Throughout his career, Brooklyn-based author Paul Auster has written highly visual, cinematic novels, including THE NEW YORK TRILOGY (1985-87), LEVIATHAN (1992), and THE BROOKLYN FOLLIES (2005). He has also written several screenplays, including 1995’s SMOKE and BLUE IN THE FACE, 1998’s LULU ON THE BRIDGE (which he also directed), and the 1993 adaptation of his 1990 novel THE MUSIC OF CHANCE. The cinema plays a major role in THE BOOK OF ILLUSIONS (2002), about the missing films of silent comedian Hector Mann, which led to Auster’s screenplay for THE INNER LIFE OF MARTIN FROST (2007). In his latest novel, SUNSET PARK (Henry Holt, November 2010, $25), about a group of people squatting in a house across from Green-Wood Cemetery, one of the main characters, Alice Bergstrom, is writing her dissertation on William Wyler’s classic post-WWII drama THE BEST YEARS OF OUR LIVES, allowing Auster to explore the film in great detail over the course of several long passages. Winner of eight Oscars, including Best Motion Picture, Best Director, Best Actor, Best Writing, and Best Supporting Actor, the film tells the story of three veterans returning home from the war and the difficulties they have readjusting to the American way of life, which they had just fought so valiantly for. On January 24, Auster will introduce a screening of THE BEST YEARS OF OUR LIVES as part of the Crosby Hotel’s “Under the Influence: Writers on Film” series. Following the screening, Auster will be interviewed by journalist and screenwriter Michael Maren, the host of the series, followed by a cocktail reception. The series continues April 11 with Jim Shepard discussing Werner Herzog’s AGUIRRE, THE WRATH OF GOD (1972) and June 3 with Jennifer Egan presenting Quentin Tarantino’s PULP FICTION (1994).

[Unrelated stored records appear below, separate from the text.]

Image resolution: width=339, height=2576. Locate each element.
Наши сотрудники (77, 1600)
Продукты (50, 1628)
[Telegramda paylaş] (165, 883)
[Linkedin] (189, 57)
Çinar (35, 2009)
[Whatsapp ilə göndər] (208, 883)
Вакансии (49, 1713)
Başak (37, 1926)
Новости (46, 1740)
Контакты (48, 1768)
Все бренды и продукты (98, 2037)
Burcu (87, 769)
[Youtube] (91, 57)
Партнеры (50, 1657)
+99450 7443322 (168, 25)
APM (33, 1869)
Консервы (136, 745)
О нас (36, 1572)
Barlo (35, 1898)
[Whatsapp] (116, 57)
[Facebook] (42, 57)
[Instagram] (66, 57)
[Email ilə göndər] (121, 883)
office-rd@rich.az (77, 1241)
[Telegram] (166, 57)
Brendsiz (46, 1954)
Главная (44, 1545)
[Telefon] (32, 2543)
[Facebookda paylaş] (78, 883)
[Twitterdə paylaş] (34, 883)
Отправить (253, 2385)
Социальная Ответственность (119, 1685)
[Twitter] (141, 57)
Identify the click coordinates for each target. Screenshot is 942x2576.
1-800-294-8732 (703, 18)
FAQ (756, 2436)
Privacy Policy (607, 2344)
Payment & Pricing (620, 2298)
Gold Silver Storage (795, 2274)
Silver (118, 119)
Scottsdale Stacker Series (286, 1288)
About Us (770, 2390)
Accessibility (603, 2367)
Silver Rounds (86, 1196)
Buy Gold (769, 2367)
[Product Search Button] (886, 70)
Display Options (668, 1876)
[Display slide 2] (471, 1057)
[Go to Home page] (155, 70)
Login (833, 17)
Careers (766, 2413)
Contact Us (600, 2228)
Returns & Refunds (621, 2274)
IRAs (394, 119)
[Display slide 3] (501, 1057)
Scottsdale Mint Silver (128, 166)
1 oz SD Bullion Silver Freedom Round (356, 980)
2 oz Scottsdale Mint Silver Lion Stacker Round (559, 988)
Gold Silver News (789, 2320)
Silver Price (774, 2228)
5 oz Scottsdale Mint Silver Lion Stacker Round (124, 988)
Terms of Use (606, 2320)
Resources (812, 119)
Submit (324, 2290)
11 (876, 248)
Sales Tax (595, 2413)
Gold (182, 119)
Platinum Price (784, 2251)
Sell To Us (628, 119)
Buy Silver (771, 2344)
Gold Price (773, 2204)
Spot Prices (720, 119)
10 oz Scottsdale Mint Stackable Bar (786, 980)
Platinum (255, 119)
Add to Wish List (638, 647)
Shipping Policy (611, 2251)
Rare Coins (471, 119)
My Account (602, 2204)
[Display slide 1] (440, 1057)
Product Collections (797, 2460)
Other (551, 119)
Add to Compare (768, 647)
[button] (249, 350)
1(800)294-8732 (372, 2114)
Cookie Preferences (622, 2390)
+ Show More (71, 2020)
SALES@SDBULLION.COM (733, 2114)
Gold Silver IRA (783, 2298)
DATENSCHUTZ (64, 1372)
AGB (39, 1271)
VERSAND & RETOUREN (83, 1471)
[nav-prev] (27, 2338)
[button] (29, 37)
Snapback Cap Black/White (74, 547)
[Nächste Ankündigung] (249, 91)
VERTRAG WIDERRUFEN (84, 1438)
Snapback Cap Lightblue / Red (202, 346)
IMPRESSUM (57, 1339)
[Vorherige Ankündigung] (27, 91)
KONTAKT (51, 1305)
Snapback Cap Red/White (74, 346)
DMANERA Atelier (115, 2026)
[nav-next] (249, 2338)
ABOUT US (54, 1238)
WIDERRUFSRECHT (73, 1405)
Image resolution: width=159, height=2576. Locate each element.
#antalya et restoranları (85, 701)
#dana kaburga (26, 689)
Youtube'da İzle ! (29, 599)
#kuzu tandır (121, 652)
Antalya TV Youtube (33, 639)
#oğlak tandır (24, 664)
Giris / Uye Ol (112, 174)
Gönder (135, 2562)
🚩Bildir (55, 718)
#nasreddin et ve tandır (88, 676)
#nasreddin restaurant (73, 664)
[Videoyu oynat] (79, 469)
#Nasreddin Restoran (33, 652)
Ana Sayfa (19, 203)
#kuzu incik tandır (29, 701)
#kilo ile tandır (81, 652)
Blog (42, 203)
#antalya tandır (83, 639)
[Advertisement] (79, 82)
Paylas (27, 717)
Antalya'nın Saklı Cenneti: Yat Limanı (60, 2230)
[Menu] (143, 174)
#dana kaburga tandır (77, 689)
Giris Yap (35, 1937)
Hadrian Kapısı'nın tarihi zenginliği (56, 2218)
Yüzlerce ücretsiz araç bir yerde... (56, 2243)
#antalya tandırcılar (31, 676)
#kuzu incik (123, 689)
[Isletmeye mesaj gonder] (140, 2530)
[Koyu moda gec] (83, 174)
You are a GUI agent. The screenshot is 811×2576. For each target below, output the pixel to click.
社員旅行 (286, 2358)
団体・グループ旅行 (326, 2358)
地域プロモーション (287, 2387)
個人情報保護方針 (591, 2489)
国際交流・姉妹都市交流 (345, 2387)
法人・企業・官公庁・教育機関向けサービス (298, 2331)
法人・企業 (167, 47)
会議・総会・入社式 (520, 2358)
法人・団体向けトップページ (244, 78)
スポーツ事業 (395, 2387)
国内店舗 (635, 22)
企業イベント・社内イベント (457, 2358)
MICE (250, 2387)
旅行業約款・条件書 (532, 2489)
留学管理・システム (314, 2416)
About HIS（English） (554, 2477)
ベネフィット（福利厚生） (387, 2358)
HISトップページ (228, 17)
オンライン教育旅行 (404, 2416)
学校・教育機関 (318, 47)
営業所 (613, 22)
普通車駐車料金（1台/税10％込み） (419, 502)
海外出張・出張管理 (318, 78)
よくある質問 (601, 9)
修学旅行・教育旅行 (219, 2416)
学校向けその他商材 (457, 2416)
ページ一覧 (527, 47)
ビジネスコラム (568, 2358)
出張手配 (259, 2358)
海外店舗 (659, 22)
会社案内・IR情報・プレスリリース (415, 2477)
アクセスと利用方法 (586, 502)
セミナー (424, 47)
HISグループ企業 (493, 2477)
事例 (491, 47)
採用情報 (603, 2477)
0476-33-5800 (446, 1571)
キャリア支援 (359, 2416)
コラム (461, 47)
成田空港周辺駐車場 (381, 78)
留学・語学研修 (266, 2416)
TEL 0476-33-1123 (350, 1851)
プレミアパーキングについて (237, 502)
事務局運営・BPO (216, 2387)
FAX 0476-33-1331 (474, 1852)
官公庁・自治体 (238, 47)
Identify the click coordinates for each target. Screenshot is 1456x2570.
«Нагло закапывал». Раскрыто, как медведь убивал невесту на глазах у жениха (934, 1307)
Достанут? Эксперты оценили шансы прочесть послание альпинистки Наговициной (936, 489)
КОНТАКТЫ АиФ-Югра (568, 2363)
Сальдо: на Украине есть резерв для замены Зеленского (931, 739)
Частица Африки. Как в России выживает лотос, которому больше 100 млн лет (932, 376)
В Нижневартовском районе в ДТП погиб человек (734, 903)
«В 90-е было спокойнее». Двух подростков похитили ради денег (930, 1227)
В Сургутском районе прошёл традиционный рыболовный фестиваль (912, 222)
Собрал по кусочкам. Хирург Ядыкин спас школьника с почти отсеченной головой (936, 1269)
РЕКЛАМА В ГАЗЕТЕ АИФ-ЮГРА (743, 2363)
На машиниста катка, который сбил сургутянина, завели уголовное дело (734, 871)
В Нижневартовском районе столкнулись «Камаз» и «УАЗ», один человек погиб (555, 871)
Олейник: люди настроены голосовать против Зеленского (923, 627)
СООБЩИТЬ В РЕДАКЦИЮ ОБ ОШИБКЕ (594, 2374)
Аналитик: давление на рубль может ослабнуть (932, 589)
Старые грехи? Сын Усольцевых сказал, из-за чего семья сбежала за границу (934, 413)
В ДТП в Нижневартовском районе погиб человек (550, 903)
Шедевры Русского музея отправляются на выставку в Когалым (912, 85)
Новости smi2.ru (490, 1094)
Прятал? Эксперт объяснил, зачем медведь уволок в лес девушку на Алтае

THE MARCH BY E. L. DOCTOROW: A DRAMATIC READING

Symphony Space, Leonard Nimoy Thalia
2537 Broadway at 97th St.
Monday, January 24, $15-$20, 7:30
212-864-5400
www.symphonyspace.org

In 2005, E. L. Doctorow released THE MARCH, an intricate novel of Major General William Tecumseh Sherman’s 1864 march through Georgia. Doctorow and his wife, Helen Henslee (PRETTY REDWING), have adapted the bestselling book for a dramatic staged reading to be held January 24 at Symphony Space’s Leonard Nimoy Thalia. Performers from stage and screen playing multiple roles include Francesca Choy-Kee, Mia Dillon, Keir Dullea, Ron McLarty, Joe Morton, and James Naughton, who also directs the production. The reading will be followed by a conversation with Doctorow, Henslee and Naughton.